Dienstag, 19. Mai 2026

Konzertreise des Sinfonieorchesters nach Imperia

Das Sinfonieorchester kehrte Anfang Mai mit vielen musikalischen Eindrücken und herzlichen Begegnungen aus Italien zurück. Ziel der Konzertreise waren die Partnerstadt Imperia sowie Sanremo, wo das Orchester jeweils mit großem Erfolg auftrat.

Bereits seit Monaten liefen die Vorbereitungen für die Reise. In enger Abstimmung mit Josef Büchelmeier, Vorsitzendem des Partnerschaftsvereins Amici di Imperia, wurde das umfangreiche Programm organisiert. Auch musikalisch war alles sorgfältig vorbereitet: Dirigent Joachim Trost hatte das Konzertprogramm gemeinsam mit Don Alessandro, dem Pfarrer der Kirche San Giovanni Batista in Imperia, abgestimmt.

Die Resonanz war überwältigend: Die Kirche war bis auf den letzten Platz gefüllt, das Publikum zeigte sich begeistert, und auch Bürgermeister Claudio Scajola ließ es sich nicht nehmen, das Konzert zu besuchen.

Auf dem Programm standen Werke von Händel, Telemann, Donizetti, Mendelssohn und Mozart. Besondere Akzente setzten die Solisten des Orchesters: Konzertmeisterin Jelena Nerdinger, Cellist Frank Westphal, Hornist Christian Beemelmans sowie dessen Schülerin Daniela Ackerl überzeugten mit eindrucksvollen Beiträgen.

Für eine besondere Überraschung sorgte Don Alessandro: Ein eigens für das Konzert engagierter Fotograf hielt zahlreiche Momente des Abends fest.
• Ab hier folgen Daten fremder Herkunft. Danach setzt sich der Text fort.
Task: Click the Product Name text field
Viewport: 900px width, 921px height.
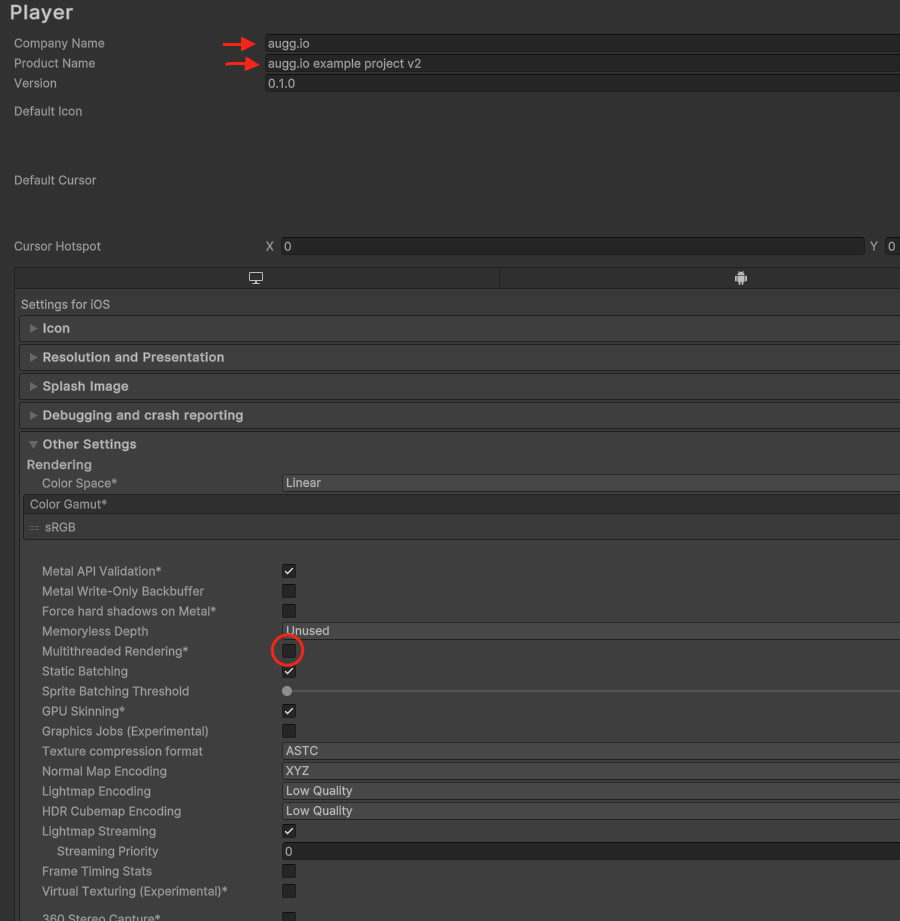Action: tap(580, 64)
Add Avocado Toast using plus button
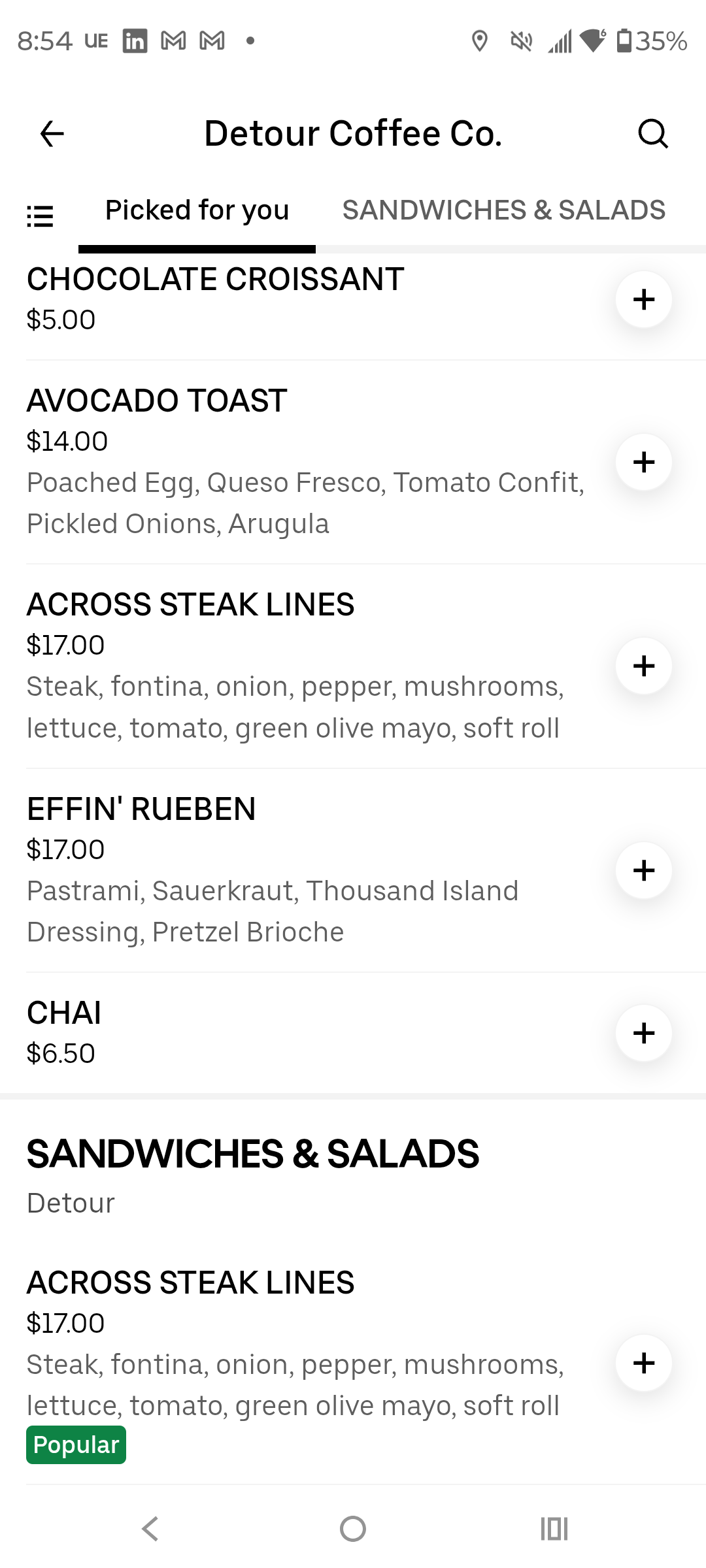Screen dimensions: 706x1568 pos(644,462)
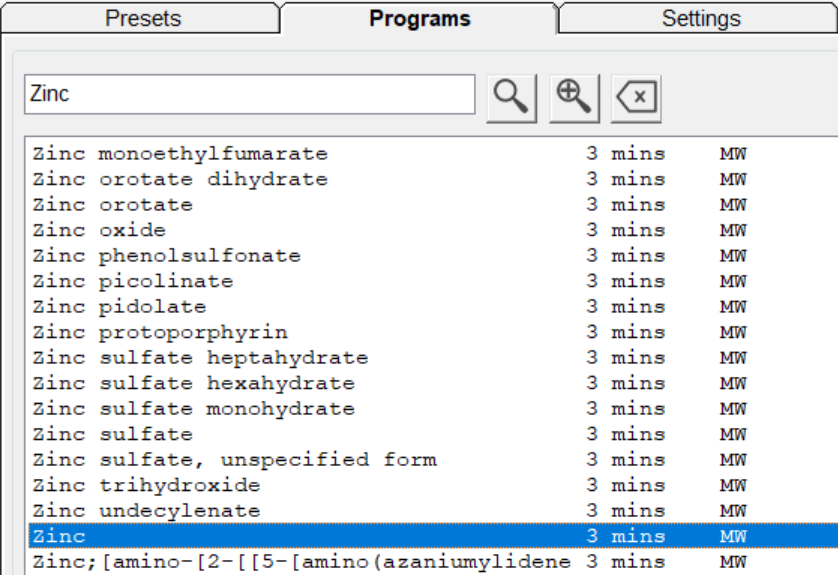
Task: Choose Zinc sulfate, unspecified form
Action: click(x=234, y=460)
Die Fotos wurden den Musikerinnen und Musikern direkt nach dem Konzert überreicht – eine gelungene und sehr geschätzte Erinnerung an den Abend. Die große Gastfreundschaft vor Ort beeindruckte das Orchester nachhaltig. Als Zeichen des Dankes übergab das Ensemble der Kirche eine Spende zugunsten der örtlichen Tafel.

Am 2. Mai führte die Reise weiter nach Sanremo. Dort gastierte das Orchester in der Chiesa Lutherana und wurde von der Gemeinde äußerst herzlich empfangen. 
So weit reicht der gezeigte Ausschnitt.